Frame bytes vs. frame file headers

When capturing frames from a network there is more information recorded into the capture file than just the bytes of each frame. If you have ever looked at the PCAP or PCAPng file format specifications you have seen that each frame has an additional frame header containing important information that wasn’t part of the frame itself.

Let’s take a look at the bytes (or octets, whatever name you prefer) of a typical frame, e.g. a TCP SYN packet:

0000  00 0d b9 21 95 18 c8 60 00 16 7c cc 08 00 45 00   ...!...`..|...E.
0010  00 34 6b 8a 40 00 80 06 00 00 c0 a8 7c 64 51 d1   .4k.@.......|dQ.
0020  b3 45 c4 60 00 50 19 00 52 e7 00 00 00 00 80 02   .E.`.P..R.......
0030  20 00 42 4a 00 00 02 04 05 b4 01 03 03 02 01 01    .BJ............
0040  04 02                                             ..
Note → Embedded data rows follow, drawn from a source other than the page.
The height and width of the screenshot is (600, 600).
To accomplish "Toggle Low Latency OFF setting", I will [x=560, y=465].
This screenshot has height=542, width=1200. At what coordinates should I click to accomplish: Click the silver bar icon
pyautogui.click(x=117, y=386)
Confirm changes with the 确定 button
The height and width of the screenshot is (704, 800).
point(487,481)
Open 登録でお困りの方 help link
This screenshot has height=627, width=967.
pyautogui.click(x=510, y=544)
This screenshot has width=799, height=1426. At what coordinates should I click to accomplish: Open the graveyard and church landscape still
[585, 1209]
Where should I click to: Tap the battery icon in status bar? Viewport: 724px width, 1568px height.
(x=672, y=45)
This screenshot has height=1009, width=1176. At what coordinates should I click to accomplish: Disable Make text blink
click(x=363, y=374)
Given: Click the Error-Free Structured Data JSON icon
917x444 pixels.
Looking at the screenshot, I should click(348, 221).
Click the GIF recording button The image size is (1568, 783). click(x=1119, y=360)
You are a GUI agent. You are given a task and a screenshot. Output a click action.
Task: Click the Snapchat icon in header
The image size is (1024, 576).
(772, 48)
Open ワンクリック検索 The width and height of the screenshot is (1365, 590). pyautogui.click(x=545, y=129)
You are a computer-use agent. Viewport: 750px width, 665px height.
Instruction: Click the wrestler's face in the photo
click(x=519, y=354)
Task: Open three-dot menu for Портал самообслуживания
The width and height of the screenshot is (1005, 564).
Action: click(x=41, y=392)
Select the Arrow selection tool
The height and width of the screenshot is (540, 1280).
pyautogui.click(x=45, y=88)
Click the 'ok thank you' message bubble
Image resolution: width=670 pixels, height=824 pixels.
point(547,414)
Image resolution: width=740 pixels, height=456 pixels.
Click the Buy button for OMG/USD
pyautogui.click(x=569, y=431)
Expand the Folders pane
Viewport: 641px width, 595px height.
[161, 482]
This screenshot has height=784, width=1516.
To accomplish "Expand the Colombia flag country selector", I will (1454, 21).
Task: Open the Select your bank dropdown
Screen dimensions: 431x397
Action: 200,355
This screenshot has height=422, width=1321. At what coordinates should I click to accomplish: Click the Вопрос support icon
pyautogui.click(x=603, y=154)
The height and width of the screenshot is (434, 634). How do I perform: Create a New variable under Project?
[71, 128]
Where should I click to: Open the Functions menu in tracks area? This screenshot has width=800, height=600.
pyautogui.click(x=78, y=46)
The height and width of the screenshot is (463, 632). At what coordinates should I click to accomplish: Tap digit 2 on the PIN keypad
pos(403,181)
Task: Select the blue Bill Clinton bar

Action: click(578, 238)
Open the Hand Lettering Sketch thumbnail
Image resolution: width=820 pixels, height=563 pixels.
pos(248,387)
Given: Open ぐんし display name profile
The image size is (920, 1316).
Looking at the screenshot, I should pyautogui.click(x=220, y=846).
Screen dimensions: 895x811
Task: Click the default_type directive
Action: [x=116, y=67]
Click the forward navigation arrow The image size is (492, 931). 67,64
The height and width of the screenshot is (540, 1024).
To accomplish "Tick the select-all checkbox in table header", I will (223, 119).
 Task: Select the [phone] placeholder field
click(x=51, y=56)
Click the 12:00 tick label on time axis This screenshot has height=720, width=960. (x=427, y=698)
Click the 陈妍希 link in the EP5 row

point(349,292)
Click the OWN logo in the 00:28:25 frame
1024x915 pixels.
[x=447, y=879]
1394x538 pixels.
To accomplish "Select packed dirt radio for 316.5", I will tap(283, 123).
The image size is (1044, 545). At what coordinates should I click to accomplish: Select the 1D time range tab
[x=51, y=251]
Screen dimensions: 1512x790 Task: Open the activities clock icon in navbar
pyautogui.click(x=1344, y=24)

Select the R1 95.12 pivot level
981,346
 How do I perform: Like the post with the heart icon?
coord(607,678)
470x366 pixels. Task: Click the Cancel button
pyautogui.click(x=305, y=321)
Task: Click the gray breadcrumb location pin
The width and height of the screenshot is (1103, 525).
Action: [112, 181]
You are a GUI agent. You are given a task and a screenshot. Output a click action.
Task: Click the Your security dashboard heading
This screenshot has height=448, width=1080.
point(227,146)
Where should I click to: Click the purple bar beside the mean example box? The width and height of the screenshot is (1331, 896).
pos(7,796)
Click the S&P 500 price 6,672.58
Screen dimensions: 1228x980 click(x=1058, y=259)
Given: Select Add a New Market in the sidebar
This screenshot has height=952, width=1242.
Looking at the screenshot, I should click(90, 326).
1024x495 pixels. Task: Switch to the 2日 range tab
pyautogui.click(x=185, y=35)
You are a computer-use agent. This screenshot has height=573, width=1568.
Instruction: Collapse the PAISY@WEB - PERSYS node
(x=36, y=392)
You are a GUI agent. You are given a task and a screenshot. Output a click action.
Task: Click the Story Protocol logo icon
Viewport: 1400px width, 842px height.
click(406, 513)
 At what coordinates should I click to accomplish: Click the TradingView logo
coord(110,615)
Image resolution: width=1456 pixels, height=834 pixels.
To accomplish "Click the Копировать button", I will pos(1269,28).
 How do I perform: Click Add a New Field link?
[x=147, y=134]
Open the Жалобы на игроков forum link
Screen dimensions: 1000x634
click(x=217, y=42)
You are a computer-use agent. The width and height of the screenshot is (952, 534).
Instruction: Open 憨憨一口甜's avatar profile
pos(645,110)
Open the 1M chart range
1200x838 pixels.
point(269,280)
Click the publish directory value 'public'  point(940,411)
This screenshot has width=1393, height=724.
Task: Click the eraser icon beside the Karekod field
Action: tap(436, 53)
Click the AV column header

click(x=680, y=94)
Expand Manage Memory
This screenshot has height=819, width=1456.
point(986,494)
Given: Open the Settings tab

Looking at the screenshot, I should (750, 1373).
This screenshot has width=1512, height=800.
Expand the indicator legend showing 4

Now, in my favorite hex editor the same frame looks like this when it is stored into a PCAP formatted file – you can see that the actual frame only starts at offset 0x28, which is the 9th byte in the second row (marked in a red frame to make it easy to see):

Frame Header Hex Example

Just before the frame bytes, 16 additional bytes are used to store additional information about the frame (we’re starting simple here with the old rudimentary PCAP format; the PCAPng format has a lot more information and is far superior, but also much more complex):

  1. the timestamp of when the frame was captured, with 4 bytes for time and date (“ts_sec”)
  2. additional 4 bytes for the microseconds (“ts_usec”)
  3. the length of the frame as stored in the file (“incl_len”, a.k.a. “capture size”)
  4. the length of the frame as it really was on the network (“orig_len” a.k.a. “wire size”)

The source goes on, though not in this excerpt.